"
É possível, por conseguinte, que um jornalista pratique um ilícito extremamente grave, com um muito elevado grau de culpa, e a esta conduta só possa aplicar-se a pena mais leve – a advertência registada – enquanto outro jornalista, tendo praticado uma infracção menos grave e com um grau de culpa substancialmente inferior, pode ser suspenso do exercício da actividade profissional. Ou seja, para efeitos de aplicação concreta das penas atribui-se um peso que não pode deixar de considerar-se excessivo à circunstância de o agente ter sido, nos três anos precedentes, objecto de outras sanções disciplinares. Tal representa uma clara limitação da competência, atribuída à Comissão da Carteira Profissional de Jornalista, para decidir livremente e aplicar as sanções que tiver por adequadas em função das circunstâncias concretas dos casos submetidos à sua apreciação, ou seja, em função da gravidade da conduta e do grau de culpa do agente."

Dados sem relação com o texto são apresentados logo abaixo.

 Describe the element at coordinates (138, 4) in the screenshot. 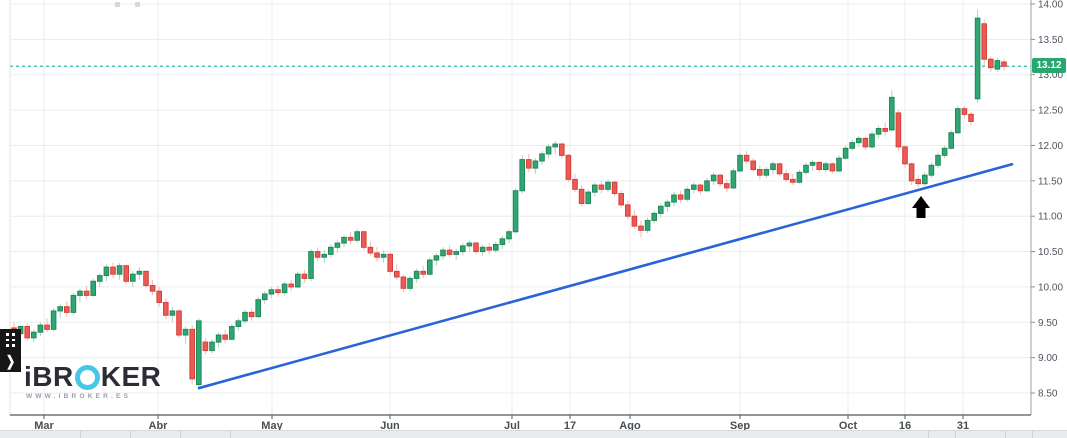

Este excerto, perfeitamente exemplar, da "
Mensagem do Presidente da República à Assembleia da República, a propósito do diploma que altera o Estatuto dos Jornalistas", diz quase tudo. A fundamentação de Cavaco é técnica e não política. Não está em causa a possibilidade de punir jornalistas e a alegada ofensiva contra a liberdade e o Estado de direito mas sim punir com mais eficácia e justiça. A razão deste trabalho extra da presidência da república de consultoria gratuita ao governo é explicado pelo próprio Presidente: "
o diploma ora sujeito a promulgação concitou em seu torno uma vasta controvérsia, seja entre os partidos com expressão parlamentar, seja entre a classe dos jornalistas e suas organizações representativas, seja, enfim, entre empresários da comunicação social, quando seria aconselhável que sobre o mesmo fosse alcançado um entendimento mínimo, atenta a sensibilidade da matéria em causa". Ou seja, houve demasiado ruído produzido por corporações de peso na sociedade portuguesa, o que só por si justifica a maçada de fazer com este diploma o que não fez com tantos outros que já promulgou, igualmente prenhes de incongruências técnicas.

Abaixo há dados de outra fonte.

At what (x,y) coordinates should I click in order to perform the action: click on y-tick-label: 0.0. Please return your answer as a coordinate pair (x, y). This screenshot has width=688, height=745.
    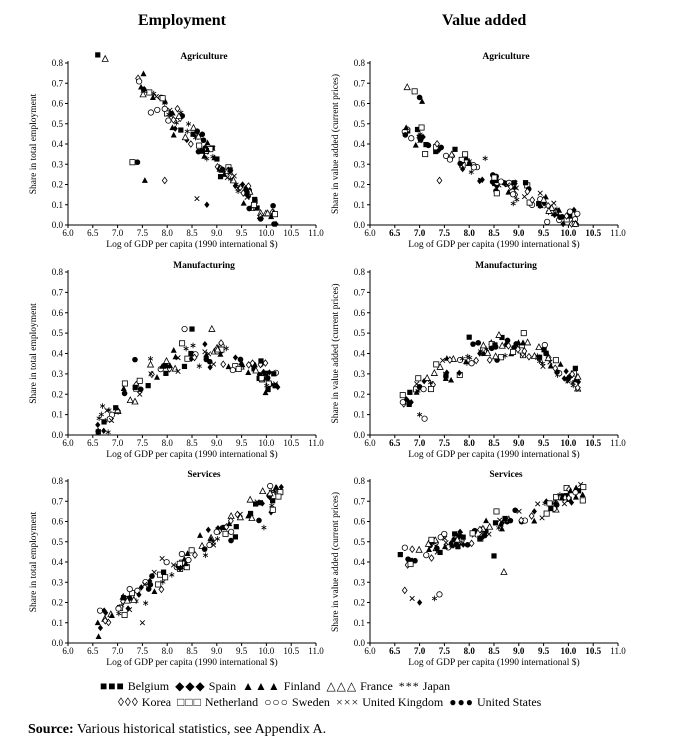
    Looking at the image, I should click on (360, 435).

Este Cavaco que apelou, do alto da sua maioria absoluta, "deixem-nos trabalhar!", não deixa de ser surpreendente. Mas é exactamente a mesma pessoa, com mais alguns anos de idade, que denunciava as "forças de bloqueio" que impediam o normal desenvolvimento da acção governativa. O patético da história, vertente sempre do meu agrado, são os cânticos de vitória com que nos embalam os opositores da lei. Será que leram a lei e a mensagem do Presidente da República? Ou serão apenas tontos?